LODEINFO – dateilose Malware wird immer gefährlicher
Cybersecurity-Forscher haben eine überarbeitete Ausführung der Backdoor "LODEINFO" aufgedeckt, die vorwiegend mittels Spearphishing-Angriffen verbreitet wird. Die Neuheit dabei: Diese Version beherrscht nun Anti-Analyse- und Remote-Code-Tricks, was sie weitaus gefährlicher macht als ihre Vorgänger.
Die LODEINFO-Malware (Versionen 0.6.6 und 0.6.7) wurde erstmals im November 2022 von Kaspersky identifiziert. Das Unternehmen stellte damals fest, dass die Malware in der Lage ist, beliebigen Shellcode auszuführen, Screenshots zu machen und Dateien an einen Server zu senden, der von einem Angreifer kontrolliert wird. Einen Monat später deckte ESET Angriffe auf politische Einrichtungen in Japan auf, bei denen LODEINFO zum Einsatz kam.

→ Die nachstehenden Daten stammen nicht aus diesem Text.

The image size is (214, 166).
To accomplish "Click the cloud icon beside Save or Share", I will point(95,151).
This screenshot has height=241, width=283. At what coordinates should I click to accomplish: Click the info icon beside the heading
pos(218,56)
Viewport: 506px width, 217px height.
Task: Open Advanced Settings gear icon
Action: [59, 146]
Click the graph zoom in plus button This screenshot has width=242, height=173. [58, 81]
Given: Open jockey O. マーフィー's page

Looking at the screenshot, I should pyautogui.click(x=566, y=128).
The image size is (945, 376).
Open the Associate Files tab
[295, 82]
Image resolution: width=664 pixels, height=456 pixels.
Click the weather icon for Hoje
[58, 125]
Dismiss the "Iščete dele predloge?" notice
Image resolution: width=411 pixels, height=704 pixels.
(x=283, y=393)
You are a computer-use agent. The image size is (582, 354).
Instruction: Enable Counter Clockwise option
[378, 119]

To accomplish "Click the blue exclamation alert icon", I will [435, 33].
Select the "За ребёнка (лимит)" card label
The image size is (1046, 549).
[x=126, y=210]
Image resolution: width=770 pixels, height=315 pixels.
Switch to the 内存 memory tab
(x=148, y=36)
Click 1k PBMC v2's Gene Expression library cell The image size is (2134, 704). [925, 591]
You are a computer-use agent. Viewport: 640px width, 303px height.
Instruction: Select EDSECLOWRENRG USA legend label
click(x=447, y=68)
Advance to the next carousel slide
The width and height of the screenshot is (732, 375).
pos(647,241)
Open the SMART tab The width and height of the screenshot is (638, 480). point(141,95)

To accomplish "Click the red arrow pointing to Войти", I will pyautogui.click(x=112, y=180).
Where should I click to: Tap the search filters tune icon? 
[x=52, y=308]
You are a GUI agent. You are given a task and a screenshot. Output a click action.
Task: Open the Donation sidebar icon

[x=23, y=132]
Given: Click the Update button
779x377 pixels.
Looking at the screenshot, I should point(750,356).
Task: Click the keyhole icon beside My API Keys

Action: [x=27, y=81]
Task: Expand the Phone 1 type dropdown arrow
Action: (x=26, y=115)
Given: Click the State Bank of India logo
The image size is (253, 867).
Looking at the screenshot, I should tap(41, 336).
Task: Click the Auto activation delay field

Die neuen Informationen stammen nun von ITOCHU Cyber & Intelligence, einem japanischen Unternehmen. Es berichtet, dass die Malware „mit neuen Funktionen sowie Änderungen an den Anti-Analyse-Techniken aktualisiert wurde“. Die Backdoor wurde von einer chinesischen Gruppe namens Stone Panda erstellt (auch bekannt als APT10, Bronze Riverside, Cicada, Earth Tengshe, MirrorFace und Potassium) – diese Gruppe führt seit 2021 Angriffe gegen Japan durch.
Die Attacken beginnen mit Phishing-E-Mails, die schädliche Microsoft Word-Dokumente enthalten. Wenn diese Dokumente geöffnet werden, führen sie VBA-Makros aus, die einen Downloader-Shellcode starten. Dieser Shellcode führt schließlich LODEINFO aus.
Im Jahr 2023 wurden bei LODEINFO-Infektionen auch Methoden verwendet, bei denen bösartige Makros aus der Infrastruktur des Angreifers abgerufen und jedes Mal ausgeführt wurden, wenn das Opfer ein Word-Dokument mit der entsprechenden Vorlage öffnete (Remote-Vorlageninjektion).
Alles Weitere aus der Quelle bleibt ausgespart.